Apple shows signs of implementing TRIM features in latest 13″ MacBook Pro notebook

This is sort of unexpected but interesting.

Per AnandTech, the current-run 13″ MacBook Pro notebook may be showing that Apple is implementing TRIM support for solid-state drives in Mac OS X. Attaching an SSD to the 2010 system will show an entry for “TRIM support” that doesn’t exist on the Core i5 or i7 MacBook Pros or earlier models. The support appears very rough and incorrectly flags TRIM-capable drives as lacking support.

TRIM is considered important to the future of SSDs, as it will keep them running at peak speed for most of their useful lifespan. Older SSDs often slow down over time as more of the drive space is used and the system has to erase more and more junk data, such as deleted but not missing files, before it can write new information. TRIM aggressively erases these areas so that they’re truly empty in advance of when new content needs to be written.

Microsoft’s Windows 7 and Windows Server 2008 operating systems currently support TRIM, but Apple so far hasn’t had native support and has seen less benefit from faster SSDs as a result. Adding the feature would let Macs use the full features of modern SSDs and could lead to significant storage updates for the for any Mac offering SSDs as a build-to-order option.

**Parts of the exercise**:
#1 Answer these questions using the MacBook Pro TRIM article:
(a) Which publication is cited as the source of the report?
(b) Which Microsoft operating systems currently support TRIM?
(c) According to the article, what happens to older SSDs over time?
#2 Return, word for word, the stretch of the MacBook Pro TRIM article from "TRIM is considered" through "a build-to-order option.".

**Dataset excerpts**:

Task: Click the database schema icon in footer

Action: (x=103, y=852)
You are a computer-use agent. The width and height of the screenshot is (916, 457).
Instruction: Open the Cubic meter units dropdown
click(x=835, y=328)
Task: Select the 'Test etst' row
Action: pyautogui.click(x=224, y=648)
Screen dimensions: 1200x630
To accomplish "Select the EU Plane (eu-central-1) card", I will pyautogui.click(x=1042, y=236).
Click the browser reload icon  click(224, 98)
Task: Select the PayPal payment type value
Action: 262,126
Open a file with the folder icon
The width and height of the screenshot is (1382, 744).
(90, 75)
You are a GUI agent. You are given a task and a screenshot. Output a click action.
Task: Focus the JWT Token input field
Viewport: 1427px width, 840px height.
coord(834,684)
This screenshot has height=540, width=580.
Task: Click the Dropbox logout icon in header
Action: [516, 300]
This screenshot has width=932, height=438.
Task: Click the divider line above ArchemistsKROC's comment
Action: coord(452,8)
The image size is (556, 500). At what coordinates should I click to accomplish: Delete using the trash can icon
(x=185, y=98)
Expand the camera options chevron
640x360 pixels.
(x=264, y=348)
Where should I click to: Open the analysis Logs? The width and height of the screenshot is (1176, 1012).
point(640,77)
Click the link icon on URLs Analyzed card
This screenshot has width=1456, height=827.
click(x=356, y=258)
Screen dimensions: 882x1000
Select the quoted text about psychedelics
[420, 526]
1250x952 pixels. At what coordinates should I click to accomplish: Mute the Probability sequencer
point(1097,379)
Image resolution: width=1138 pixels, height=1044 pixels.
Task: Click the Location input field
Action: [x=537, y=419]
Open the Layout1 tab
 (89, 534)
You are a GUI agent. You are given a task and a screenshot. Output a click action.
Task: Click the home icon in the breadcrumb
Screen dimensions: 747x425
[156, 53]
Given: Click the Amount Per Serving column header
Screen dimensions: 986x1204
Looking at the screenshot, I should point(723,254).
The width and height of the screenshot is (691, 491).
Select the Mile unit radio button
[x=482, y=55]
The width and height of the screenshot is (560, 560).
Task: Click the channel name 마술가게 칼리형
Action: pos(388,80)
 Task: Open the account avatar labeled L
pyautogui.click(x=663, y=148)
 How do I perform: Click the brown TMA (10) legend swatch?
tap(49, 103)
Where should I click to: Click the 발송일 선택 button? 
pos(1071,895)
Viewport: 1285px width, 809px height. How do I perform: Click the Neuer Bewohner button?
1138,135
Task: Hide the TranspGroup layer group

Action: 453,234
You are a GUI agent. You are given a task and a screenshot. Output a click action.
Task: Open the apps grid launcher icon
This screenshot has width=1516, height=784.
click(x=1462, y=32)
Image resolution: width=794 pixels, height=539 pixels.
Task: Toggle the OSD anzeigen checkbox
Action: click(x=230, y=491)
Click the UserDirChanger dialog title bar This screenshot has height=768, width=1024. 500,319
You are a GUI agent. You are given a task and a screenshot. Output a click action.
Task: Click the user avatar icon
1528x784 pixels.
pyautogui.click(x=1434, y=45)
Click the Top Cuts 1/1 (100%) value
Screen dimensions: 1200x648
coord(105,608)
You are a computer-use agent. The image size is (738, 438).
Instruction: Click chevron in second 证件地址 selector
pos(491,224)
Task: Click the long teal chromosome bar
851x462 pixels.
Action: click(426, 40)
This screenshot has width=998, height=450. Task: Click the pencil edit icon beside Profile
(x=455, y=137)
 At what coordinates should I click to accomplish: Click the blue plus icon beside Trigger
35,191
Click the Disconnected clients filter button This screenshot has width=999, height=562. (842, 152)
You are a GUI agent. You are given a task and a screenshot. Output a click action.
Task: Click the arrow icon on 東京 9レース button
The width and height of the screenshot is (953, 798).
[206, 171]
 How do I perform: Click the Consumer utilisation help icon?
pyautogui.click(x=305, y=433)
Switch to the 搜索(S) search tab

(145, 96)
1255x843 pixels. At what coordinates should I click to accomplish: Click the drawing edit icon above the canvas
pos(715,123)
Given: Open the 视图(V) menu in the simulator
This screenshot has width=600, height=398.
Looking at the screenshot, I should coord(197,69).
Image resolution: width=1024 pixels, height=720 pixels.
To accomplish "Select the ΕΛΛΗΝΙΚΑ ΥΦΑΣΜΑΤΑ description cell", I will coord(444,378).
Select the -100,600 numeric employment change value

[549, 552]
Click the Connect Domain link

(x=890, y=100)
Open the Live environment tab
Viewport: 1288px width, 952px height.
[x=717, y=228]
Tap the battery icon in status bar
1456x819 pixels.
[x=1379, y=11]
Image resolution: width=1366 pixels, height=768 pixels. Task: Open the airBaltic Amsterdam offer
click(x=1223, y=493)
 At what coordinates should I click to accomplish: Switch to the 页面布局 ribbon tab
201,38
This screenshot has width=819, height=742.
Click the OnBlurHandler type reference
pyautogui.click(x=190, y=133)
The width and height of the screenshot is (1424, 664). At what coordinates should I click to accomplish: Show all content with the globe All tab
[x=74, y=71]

**Exercise responses**:
#1
(a) AnandTech.
(b) Windows 7 and Windows Server 2008.
(c) They often slow down as more of the drive space is used and the system has to erase more and more junk data before it can write new information.

#2
TRIM is considered important to the future of SSDs, as it will keep them running at peak speed for most of their useful lifespan. Older SSDs often slow down over time as more of the drive space is used and the system has to erase more and more junk data, such as deleted but not missing files, before it can write new information. TRIM aggressively erases these areas so that they’re truly empty in advance of when new content needs to be written.

Microsoft’s Windows 7 and Windows Server 2008 operating systems currently support TRIM, but Apple so far hasn’t had native support and has seen less benefit from faster SSDs as a result. Adding the feature would let Macs use the full features of modern SSDs and could lead to significant storage updates for the for any Mac offering SSDs as a build-to-order option.